Task to complete: Below are the entries; transcribe them exactly and drop every picture.

Pixel coordinate grounding data
((

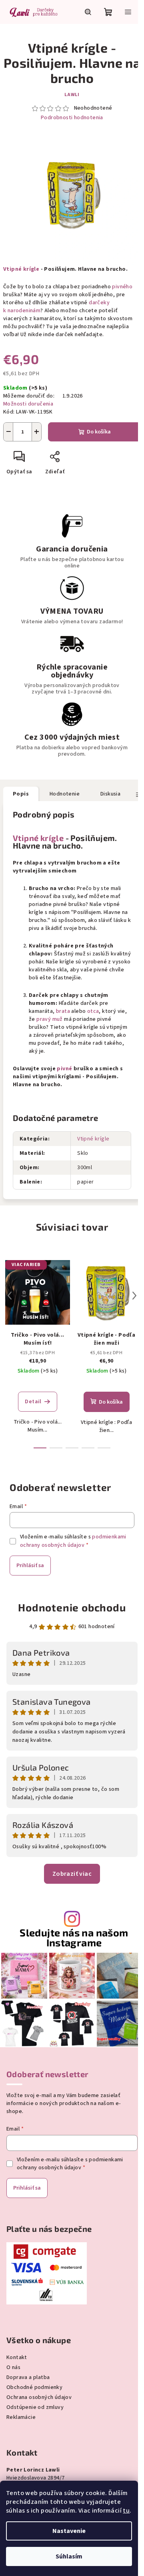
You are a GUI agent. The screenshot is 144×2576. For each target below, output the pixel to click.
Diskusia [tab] (110, 794)
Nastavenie (69, 2531)
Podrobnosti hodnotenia (72, 118)
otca (93, 1011)
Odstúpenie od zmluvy (35, 2407)
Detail (33, 1402)
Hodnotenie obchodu (72, 1607)
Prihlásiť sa (30, 1566)
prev (9, 1295)
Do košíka (99, 432)
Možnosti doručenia (28, 404)
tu (126, 2510)
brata (63, 1011)
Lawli (72, 94)
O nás (13, 2367)
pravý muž (49, 1019)
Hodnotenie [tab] (65, 794)
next (134, 1295)
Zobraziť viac (72, 1873)
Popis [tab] (21, 794)
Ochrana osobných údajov (39, 2397)
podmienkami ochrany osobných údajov (73, 1541)
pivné (64, 1069)
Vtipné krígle (21, 269)
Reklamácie (21, 2417)
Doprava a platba (28, 2377)
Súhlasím (69, 2556)
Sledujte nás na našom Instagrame (74, 1938)
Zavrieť (82, 460)
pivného (122, 287)
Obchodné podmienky (34, 2387)
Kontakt (16, 2357)
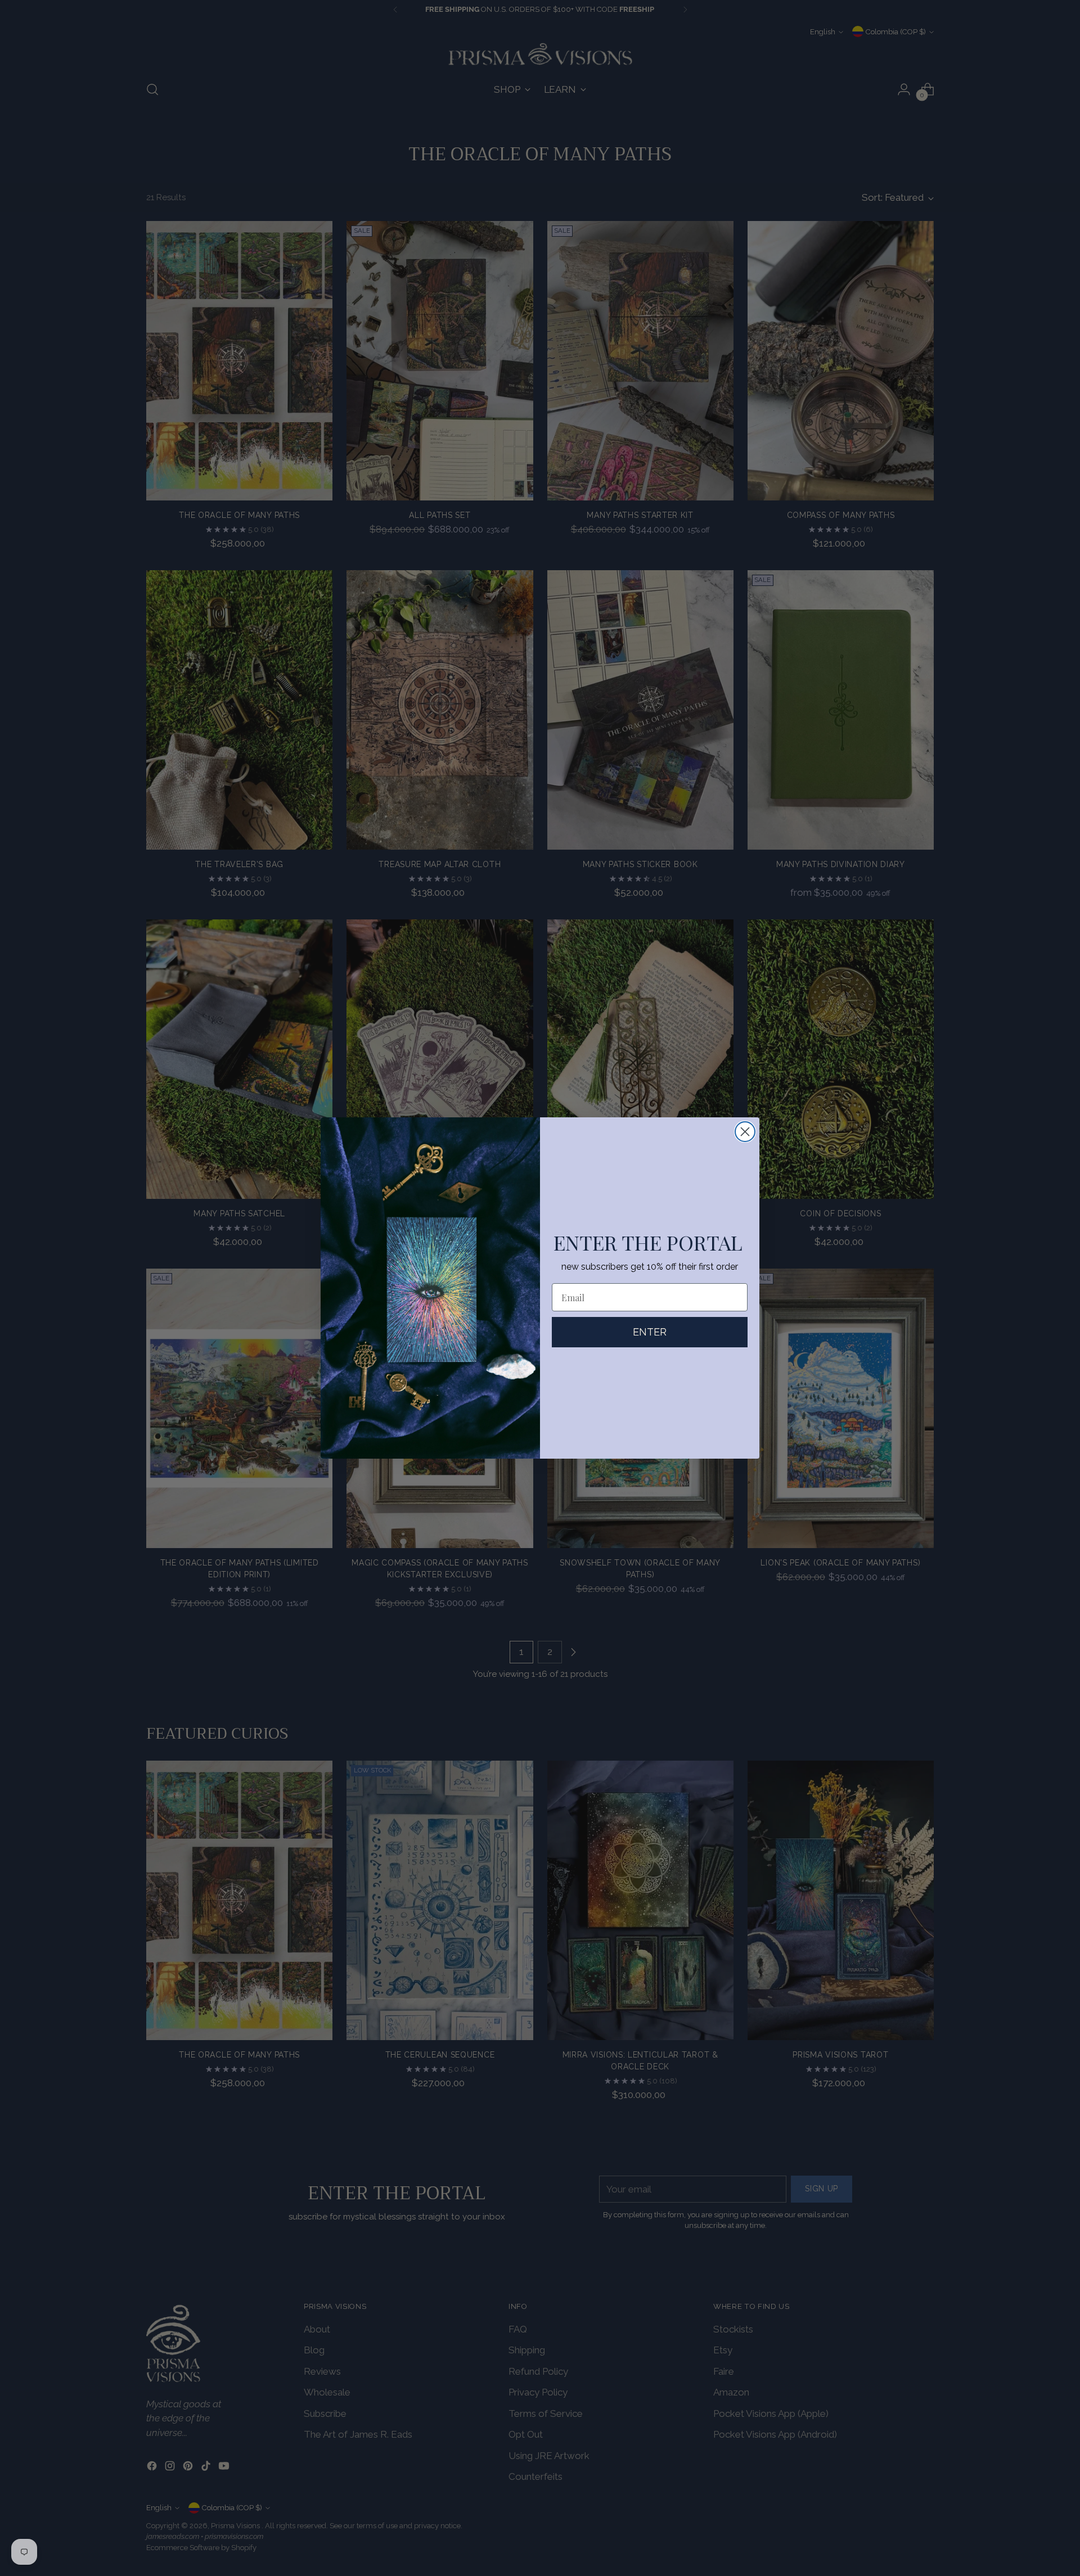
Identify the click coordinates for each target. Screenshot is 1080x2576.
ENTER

))

Response:
You are a GUI agent. The screenshot is 144×2576. For each target below, output the pixel to click.
Diskusia [tab] (110, 794)
Nastavenie (69, 2531)
Podrobnosti hodnotenia (72, 118)
otca (93, 1011)
Odstúpenie od zmluvy (35, 2407)
Detail (33, 1402)
Hodnotenie obchodu (72, 1607)
Prihlásiť sa (30, 1566)
prev (9, 1295)
Do košíka (99, 432)
Možnosti doručenia (28, 404)
tu (126, 2510)
brata (63, 1011)
Lawli (72, 94)
O nás (13, 2367)
pravý muž (49, 1019)
Hodnotenie [tab] (65, 794)
next (134, 1295)
Zobraziť viac (72, 1873)
Popis [tab] (21, 794)
Ochrana osobných údajov (39, 2397)
podmienkami ochrany osobných údajov (73, 1541)
pivné (64, 1069)
Vtipné krígle (21, 269)
Reklamácie (21, 2417)
Doprava a platba (28, 2377)
Súhlasím (69, 2556)
Sledujte nás na našom Instagrame (74, 1938)
Zavrieť (82, 460)
pivného (122, 287)
Obchodné podmienky (34, 2387)
Kontakt (16, 2357)
Identify the click coordinates for each target. Screenshot is 1080x2576.
ENTER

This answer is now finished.